-- Records shown follows --

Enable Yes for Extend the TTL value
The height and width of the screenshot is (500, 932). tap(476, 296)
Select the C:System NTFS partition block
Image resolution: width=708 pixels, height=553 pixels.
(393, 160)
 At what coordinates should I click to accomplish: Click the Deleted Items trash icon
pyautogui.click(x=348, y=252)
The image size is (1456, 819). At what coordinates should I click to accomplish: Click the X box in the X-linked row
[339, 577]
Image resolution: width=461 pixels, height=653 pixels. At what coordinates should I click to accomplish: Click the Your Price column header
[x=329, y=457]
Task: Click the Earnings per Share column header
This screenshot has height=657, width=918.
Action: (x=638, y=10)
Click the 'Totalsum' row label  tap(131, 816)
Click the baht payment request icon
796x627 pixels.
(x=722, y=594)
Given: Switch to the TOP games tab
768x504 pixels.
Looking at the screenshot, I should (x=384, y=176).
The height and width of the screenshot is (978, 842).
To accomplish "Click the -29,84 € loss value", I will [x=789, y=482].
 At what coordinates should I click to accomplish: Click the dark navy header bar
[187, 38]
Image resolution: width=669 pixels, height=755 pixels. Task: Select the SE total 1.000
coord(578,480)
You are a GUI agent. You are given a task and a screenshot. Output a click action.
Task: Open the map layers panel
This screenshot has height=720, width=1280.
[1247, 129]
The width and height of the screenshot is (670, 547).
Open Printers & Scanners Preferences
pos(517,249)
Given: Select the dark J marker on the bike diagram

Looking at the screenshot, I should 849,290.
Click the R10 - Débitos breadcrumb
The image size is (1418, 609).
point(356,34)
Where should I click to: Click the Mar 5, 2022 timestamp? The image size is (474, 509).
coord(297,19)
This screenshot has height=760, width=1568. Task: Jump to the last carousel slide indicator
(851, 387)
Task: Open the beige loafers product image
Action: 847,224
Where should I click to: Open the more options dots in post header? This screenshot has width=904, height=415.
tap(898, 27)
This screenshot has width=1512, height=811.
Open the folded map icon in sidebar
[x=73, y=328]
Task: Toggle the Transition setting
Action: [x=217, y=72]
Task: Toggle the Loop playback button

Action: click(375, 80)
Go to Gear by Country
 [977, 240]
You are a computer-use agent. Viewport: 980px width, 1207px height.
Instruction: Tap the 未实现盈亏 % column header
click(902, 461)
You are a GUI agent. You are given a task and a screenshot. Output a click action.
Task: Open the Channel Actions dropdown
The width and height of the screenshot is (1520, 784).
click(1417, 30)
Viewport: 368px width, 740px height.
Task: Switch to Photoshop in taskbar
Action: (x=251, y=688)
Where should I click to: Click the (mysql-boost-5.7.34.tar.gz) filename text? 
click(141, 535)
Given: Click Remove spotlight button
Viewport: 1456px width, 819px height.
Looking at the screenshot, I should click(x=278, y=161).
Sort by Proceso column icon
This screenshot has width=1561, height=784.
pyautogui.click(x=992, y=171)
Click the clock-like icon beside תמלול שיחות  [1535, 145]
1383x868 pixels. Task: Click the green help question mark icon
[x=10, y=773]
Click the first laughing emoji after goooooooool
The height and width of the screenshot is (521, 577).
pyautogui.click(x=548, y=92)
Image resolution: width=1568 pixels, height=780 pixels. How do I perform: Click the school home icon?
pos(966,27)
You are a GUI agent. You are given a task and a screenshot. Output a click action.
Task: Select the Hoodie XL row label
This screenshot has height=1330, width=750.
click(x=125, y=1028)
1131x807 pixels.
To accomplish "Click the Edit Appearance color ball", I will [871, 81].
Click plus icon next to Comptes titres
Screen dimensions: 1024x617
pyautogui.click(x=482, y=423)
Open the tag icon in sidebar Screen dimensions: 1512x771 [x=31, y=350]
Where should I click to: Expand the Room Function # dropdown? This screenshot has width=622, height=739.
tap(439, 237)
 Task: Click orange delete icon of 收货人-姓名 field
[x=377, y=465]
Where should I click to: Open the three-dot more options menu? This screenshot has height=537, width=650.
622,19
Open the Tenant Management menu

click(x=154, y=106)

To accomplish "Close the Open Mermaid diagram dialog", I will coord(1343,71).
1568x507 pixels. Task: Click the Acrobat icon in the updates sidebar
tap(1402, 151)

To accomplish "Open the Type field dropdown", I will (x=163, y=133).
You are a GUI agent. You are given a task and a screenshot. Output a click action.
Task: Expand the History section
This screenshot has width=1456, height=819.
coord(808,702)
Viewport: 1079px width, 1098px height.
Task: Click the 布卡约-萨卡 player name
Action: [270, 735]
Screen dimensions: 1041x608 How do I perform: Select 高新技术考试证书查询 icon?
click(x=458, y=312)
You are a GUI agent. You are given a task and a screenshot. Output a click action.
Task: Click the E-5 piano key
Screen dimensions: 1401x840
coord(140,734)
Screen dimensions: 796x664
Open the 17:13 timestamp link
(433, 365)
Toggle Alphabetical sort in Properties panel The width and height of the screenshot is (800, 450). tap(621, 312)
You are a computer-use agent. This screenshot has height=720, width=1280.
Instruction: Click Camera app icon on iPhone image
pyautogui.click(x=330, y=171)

-- Records shown concluded --

_Aim of the task_. Extract every line containing the string "label" from the data above.

_Response for this exercise_.
Click the 'Totalsum' row label  tap(131, 816)
Task: Select the Hoodie XL row label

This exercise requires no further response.